J Thoendell stashed this in Tech
Source: http://fusion.net/story/53028/does-apple...
It’s been a week, and the tech world has had a chance to digest (and digest and digest) the New Yorker‘s profile of Apple design guru Jony Ive. Most of the reaction so far has focused on Ive’s luxury predilections—his chauffeured Bentley, the Gulfstream GV he bought from Steve Jobs’s widow—and his obsessive approach to the design of his pet project, the soon-to-be-released Apple Watch.

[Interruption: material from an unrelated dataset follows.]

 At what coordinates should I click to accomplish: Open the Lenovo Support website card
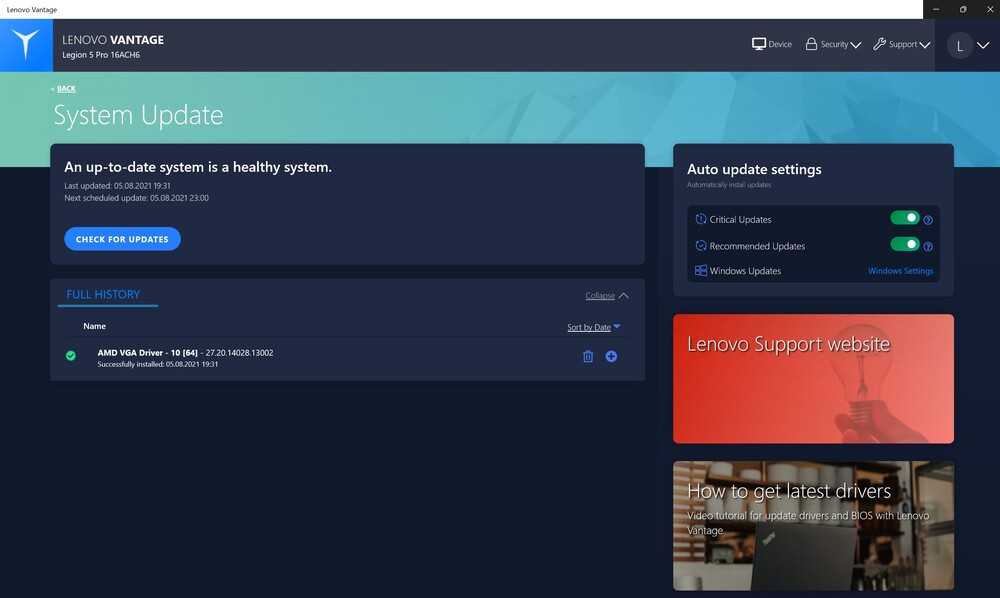[813, 378]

But the most revealing paragraph in the piece wasn’t about the Apple Watch’s modular design, or its sapphire-finished zirconia ceramic, or any of the other minute details Ive and his team have spent years agonizing over. It was this one, about the negotiations between Ive and other Apple executives over how the watch should be priced:
It wasn’t clear how the company would display such things in stores; there were also concerns about creating a divide between wealthy and less wealthy customers. (As [former Apple engineer Bob] Mansfield said, “Apple wants to build products for everybody.”) But Ive won the argument, and in 2013 the company announced the high-level appointments of Angela Ahrendts, the former C.E.O. of Burberry, and Paul Deneve, the former C.E.O. of the Yves Saint Laurent Group. Patrick Pruniaux, from TAG Heuer, a part of the L.V.M.H. luxury conglomerate, was hired last year.
This (emphasis mine) is a very deep and meaningful tension that sits at the core of Apple’s mission: “build products for everyone” versus “build products for everyone, plus some luxury products that only the ultra-rich can afford.” And the fact that Jony Ive won the argument says much more than that he’s good at playing corporate politics. To me, it says that Apple is positioning itself for a world of widening income inequality.

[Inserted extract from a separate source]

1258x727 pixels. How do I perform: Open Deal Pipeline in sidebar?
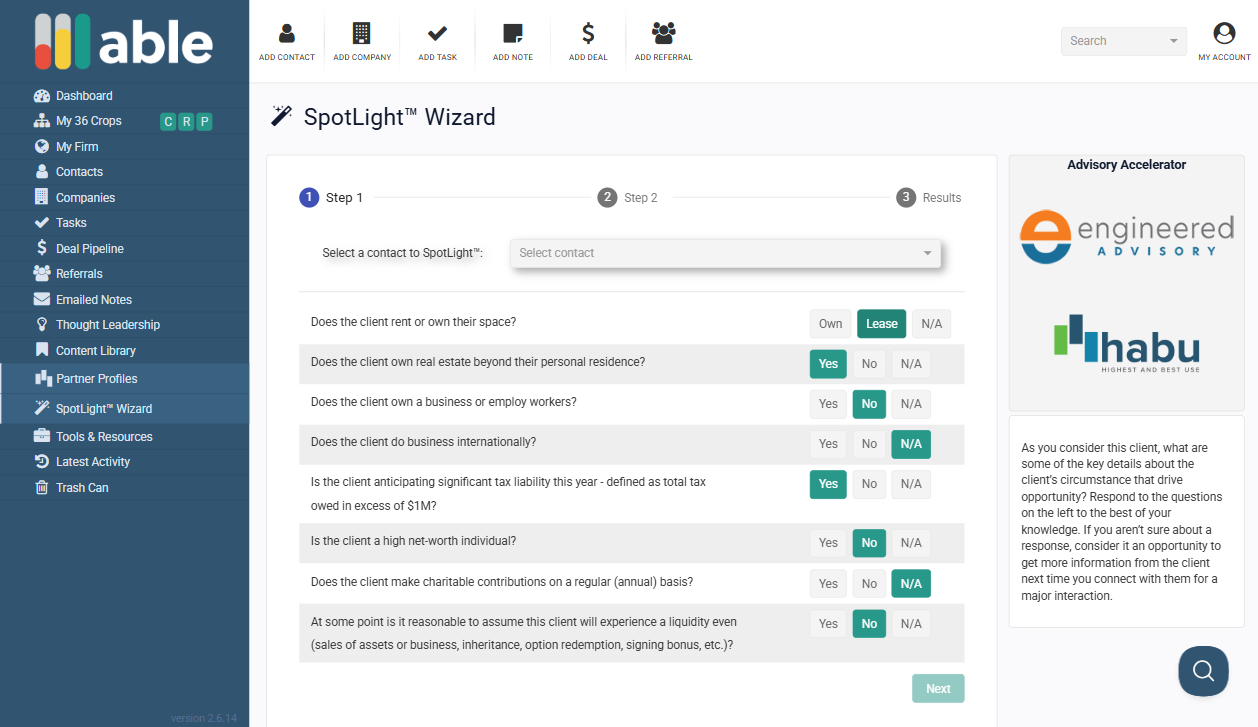(89, 248)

Several weeks ago, New York‘s Annie Lowrey described the economic “barbell effect,” in which companies succeed in a high-inequality environment by catering either to the very high or very low end of a given market. The example she used was gyms — both Planet Fitness ($10 a month) and CrossFit ($100+ a month) are thriving, but the gyms that cost $50 or $60 a month are struggling.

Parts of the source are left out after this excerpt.